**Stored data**
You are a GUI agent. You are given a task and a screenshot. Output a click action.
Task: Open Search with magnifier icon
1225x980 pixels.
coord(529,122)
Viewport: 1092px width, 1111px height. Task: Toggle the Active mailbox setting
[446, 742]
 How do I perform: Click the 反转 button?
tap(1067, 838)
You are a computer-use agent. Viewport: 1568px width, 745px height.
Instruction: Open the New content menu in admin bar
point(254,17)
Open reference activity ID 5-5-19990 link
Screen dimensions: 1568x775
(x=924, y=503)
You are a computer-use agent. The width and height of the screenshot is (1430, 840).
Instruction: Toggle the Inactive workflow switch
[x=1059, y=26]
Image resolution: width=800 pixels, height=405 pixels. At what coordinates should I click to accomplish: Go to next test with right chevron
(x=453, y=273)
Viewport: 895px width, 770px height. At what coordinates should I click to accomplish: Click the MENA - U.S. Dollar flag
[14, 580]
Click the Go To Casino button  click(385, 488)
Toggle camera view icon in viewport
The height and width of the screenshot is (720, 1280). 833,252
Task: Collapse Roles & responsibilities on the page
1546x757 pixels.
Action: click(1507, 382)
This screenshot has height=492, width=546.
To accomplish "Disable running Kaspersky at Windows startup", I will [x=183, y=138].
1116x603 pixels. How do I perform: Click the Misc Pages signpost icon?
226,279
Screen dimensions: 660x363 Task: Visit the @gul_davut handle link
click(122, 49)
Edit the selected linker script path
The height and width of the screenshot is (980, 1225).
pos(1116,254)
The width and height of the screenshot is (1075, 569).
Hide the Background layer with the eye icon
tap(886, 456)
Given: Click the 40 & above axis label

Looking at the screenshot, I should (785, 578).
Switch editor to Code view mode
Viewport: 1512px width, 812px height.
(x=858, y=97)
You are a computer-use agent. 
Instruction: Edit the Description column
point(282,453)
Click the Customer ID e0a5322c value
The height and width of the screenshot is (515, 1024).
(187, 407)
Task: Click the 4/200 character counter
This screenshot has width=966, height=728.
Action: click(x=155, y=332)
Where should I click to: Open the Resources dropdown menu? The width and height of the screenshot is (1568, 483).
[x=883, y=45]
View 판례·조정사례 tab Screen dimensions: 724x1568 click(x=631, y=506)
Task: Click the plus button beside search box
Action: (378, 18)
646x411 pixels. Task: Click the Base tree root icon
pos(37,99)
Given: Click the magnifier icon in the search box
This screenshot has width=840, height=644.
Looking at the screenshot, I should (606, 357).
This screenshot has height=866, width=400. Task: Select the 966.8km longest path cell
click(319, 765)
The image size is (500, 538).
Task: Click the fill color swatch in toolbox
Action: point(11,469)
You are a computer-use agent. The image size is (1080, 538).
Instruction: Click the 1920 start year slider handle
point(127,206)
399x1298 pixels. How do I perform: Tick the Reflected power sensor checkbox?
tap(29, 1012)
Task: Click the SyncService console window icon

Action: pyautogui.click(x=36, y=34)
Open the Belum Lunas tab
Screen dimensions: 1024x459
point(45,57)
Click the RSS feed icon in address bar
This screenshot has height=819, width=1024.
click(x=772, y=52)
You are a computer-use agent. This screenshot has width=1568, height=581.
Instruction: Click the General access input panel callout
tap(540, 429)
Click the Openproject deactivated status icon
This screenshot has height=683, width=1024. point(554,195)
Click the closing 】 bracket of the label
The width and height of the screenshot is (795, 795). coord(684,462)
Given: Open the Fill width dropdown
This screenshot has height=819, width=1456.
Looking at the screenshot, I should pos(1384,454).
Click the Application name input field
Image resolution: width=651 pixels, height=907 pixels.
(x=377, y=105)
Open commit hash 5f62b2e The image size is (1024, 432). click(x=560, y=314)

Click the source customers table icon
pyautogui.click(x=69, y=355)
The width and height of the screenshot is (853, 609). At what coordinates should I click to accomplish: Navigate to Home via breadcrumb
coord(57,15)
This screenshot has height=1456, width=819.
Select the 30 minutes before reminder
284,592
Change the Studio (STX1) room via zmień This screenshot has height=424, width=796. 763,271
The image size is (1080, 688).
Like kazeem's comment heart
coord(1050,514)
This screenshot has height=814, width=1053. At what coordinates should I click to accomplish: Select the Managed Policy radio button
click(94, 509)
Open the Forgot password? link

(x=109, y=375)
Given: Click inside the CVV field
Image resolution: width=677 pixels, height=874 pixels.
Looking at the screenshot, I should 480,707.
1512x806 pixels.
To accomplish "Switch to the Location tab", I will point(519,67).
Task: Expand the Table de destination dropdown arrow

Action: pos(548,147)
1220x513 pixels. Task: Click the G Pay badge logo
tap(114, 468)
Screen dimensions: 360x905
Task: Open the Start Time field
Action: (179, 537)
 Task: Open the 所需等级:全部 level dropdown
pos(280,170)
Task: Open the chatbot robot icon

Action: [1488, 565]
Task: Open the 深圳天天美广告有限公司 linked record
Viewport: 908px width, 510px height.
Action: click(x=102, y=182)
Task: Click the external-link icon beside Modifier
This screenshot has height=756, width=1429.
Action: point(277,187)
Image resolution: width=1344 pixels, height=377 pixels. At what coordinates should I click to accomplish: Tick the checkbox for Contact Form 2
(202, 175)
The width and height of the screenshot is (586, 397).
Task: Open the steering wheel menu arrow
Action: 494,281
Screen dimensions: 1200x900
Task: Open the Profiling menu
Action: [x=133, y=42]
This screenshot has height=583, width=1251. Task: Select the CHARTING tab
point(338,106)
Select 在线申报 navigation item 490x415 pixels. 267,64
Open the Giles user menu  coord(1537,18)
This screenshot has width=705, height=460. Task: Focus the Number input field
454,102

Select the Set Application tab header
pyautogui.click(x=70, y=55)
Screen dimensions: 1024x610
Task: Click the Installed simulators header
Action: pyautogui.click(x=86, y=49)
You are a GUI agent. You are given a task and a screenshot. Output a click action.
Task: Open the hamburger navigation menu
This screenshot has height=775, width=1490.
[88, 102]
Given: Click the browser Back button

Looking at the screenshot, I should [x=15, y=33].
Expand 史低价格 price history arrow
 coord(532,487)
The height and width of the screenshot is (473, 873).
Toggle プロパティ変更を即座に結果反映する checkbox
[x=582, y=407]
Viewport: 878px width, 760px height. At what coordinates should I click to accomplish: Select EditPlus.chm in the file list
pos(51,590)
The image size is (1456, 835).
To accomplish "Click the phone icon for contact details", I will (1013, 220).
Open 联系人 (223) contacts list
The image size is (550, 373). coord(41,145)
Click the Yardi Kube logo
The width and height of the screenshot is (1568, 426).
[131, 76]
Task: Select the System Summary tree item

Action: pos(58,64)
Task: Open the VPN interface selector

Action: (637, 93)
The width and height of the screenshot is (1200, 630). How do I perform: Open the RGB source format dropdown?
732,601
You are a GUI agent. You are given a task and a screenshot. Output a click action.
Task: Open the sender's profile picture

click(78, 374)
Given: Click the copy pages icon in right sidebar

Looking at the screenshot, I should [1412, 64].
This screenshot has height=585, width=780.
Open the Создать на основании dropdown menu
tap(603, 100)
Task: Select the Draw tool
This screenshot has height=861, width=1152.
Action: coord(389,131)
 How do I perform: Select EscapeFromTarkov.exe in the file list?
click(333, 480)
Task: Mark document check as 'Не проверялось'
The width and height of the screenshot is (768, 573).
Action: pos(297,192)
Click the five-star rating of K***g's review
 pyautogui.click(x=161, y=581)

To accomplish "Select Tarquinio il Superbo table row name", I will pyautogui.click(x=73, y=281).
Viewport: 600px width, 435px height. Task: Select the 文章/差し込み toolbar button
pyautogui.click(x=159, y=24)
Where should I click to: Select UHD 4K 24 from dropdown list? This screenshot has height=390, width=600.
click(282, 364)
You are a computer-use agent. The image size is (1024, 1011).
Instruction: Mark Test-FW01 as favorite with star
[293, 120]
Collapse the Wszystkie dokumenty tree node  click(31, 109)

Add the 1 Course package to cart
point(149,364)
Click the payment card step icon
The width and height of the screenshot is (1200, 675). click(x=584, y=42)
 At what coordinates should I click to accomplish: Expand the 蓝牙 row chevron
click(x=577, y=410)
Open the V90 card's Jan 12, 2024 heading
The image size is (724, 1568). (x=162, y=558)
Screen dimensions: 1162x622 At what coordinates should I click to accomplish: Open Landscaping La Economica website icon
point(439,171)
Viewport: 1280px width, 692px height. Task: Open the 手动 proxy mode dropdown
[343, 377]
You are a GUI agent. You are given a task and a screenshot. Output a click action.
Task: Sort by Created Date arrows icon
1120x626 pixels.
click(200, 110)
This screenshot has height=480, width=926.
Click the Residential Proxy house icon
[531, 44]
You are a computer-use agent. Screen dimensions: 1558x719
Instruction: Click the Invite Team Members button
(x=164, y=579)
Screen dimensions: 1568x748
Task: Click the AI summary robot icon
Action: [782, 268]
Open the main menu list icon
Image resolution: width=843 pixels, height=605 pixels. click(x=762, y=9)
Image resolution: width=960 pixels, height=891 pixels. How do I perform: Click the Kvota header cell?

**Problem details**
Search the data above for the word "computer" and count the lines where it appears. Only the number should be given.

**Worked solution**
7